[1800.—"The Namburis eat no kind of animal food, and drink no spirituous liquors."—Buchanan, Mysore, ii. 426.]

NANKEEN, s. A cotton stuff of a brownish yellow tinge, which was originally imported from China, and derived its name from the city of Nanking. It was not dyed, but made from a cotton of that colour, the Gossypium religiosum of Roxb., a variety of G. herbaceum. It was, however, imitated with dyed cotton in England, and before long exports of this imitation were made to China. Nankeen appears to be known in the Central Asia markets under the modified name of Nanka (see below).

1793-4.—"The land in this neighbourhood produces the cloth usually called Nankeens in Europe ... in that growing in the province of Kiangnan, of which the city of Nan-kin is the capital, the down is of the same yellow tinge which it possesses when spun and woven into cloth."—Staunton's Narr. of Ld. Macartney's Embassy, ii. 425.

1794-5.—"The colour of Nam-King is thus natural, and not subject to fade.... The opinion (that it was dyed) that I combat was the cause of an order being sent from Europe a few years ago to dye the pieces of Nam-King of a deeper colour, because of late they had grown paler."—Van Braam's Embassy, E.T. ii. 141.

1797.—"China Investment per Upton Castle.... Company's broad and narrow Nankeen, brown Nankeen."—In Seton-Karr, ii. 605.

c. 1809.—"Cotton in this district (Puraniya or Purneea) is but a trifling article. There are several kinds mentioned.... The Kukti is the most remarkable, its wool having the colour of nankeen cloth, and it seems in fact to be the same material which the Chinese use in that manufacture."—F. Buchanan, in Eastern India, iii. 244. [See Watt, Econ. Dict. iv. 16, 29.]

1838.—"Nanka is imported in the greatest quantity (to Kabul) from Russia, and is used for making the outer garments for the people, who have a great liking to it. It is similar to nankeen cloth that comes to India from China, and is of a strong durable texture."—Report by Baines, in Punjab Trade Report, App. p. ix. See also p. clxvii.

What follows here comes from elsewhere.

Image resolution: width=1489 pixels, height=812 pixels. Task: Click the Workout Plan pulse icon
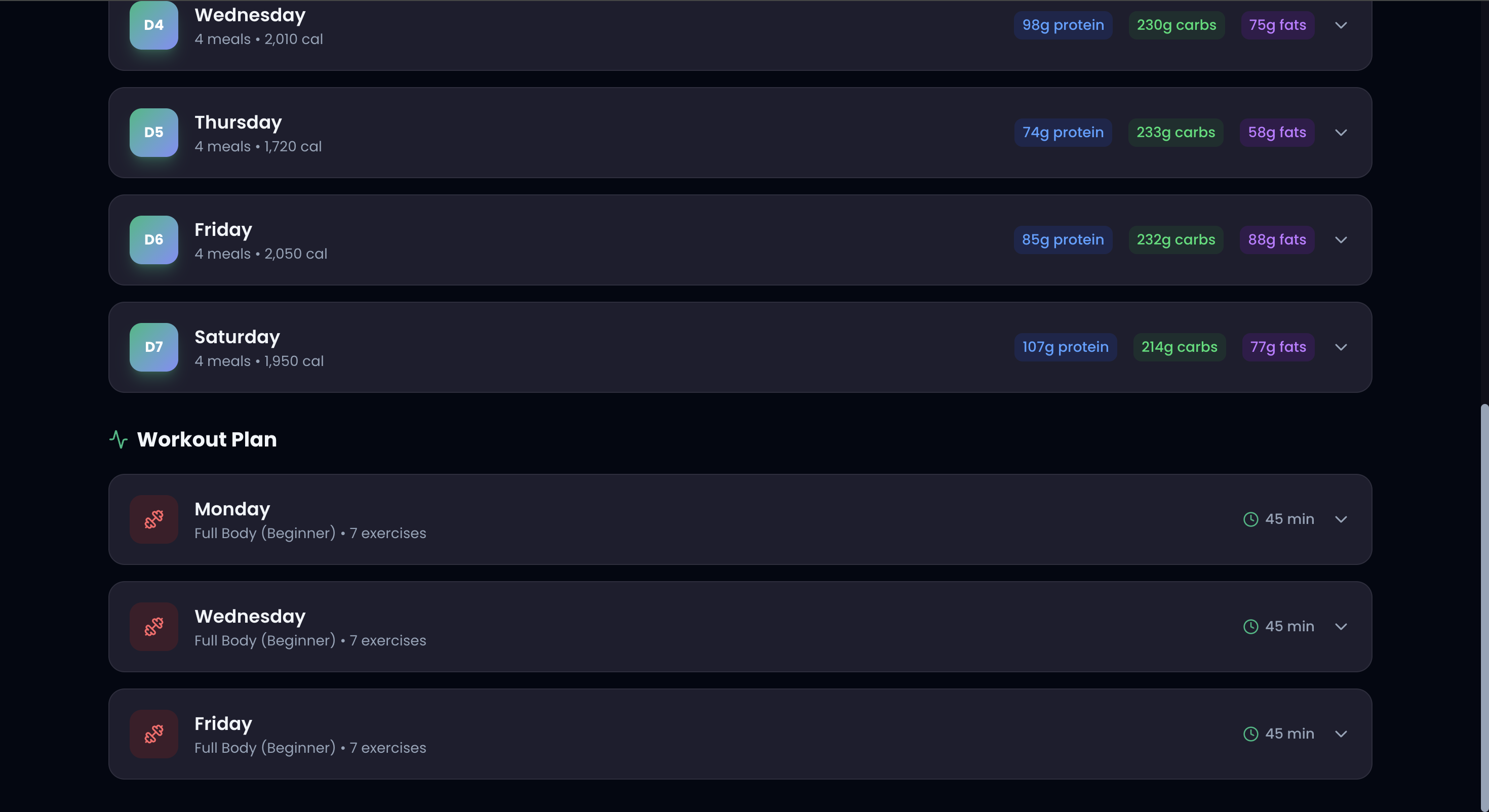click(119, 439)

1848.—"'Don't be trying to deprecate the value of the lot, Mr. Moss,' Mr. Hammerdown said; 'let the company examine it as a work of art—the attitude of the gallant animal quite according to natur, the gentleman in a nankeen-jacket, his gun in hand, is going to the chase; in the distance a banyhann tree (see [BANYAN-TREE]) and a [pagody]."—Vanity Fair, i. 178.

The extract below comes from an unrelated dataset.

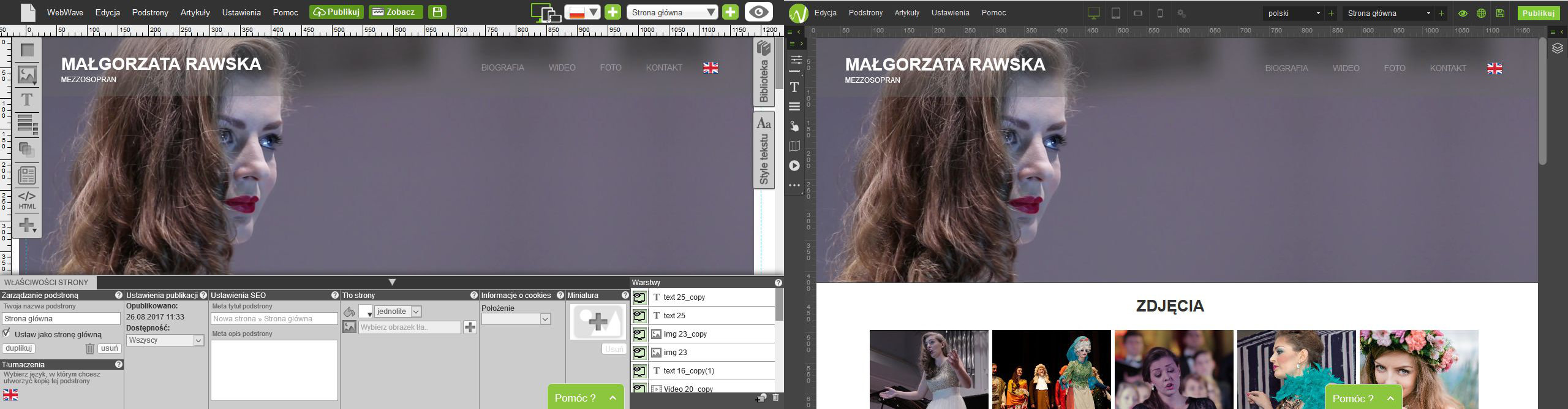This screenshot has height=409, width=1568.
Task: Open the three-dots more tools icon
Action: point(794,185)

NANKING, n.p. The great Chinese city on the lower course of the Yangtse-kiang, which was adopted as capital of the Empire for a brief space (1368-1410) by the (native) Ming dynasty on the expulsion of the Mongol family of Chinghiz. The city, previously known as Kin-ling-fu, then got the style of Nan-king, or 'South Court.' Peking ('North Court') was however re-occupied as imperial residence by the Emperor Ching-su in 1410, and has remained such ever since. Nanking is mentioned as a great city called Chilenfu (Kin-ling), whose walls had a circuit of 40 miles, by Friar Odoric (c. 1323). And the province bears the same name (Chelim) in the old notices of China translated by R. Willes in Hakluyt (ii. 546).

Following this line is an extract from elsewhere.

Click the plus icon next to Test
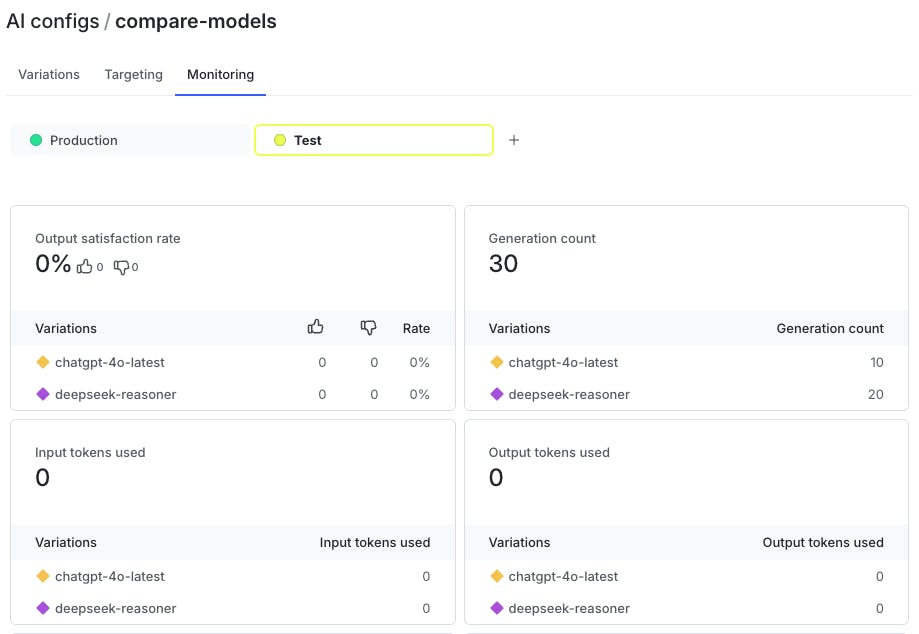Viewport: 919px width, 634px height. point(514,140)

It appears to be the city mentioned by Conti (c. 1430), as founded by the emperor: "Hinc prope XV. dierum itinere (i.e. from Cambalec or Peking), alia civitas Nemptai nomine, ab imperatore condita, cujus ambitus patet triginta milliaribus, eaque est popolosissima omnium." This is evidently the same name that is coupled with Cambalec, in Petis de la Croix's translation of the Life of Timour (iii. 218) under the form Nemnai. The form Lankin, &c., is common in old Portuguese narratives, probably, like [Liampo] (q.v.), a Fuhkien form.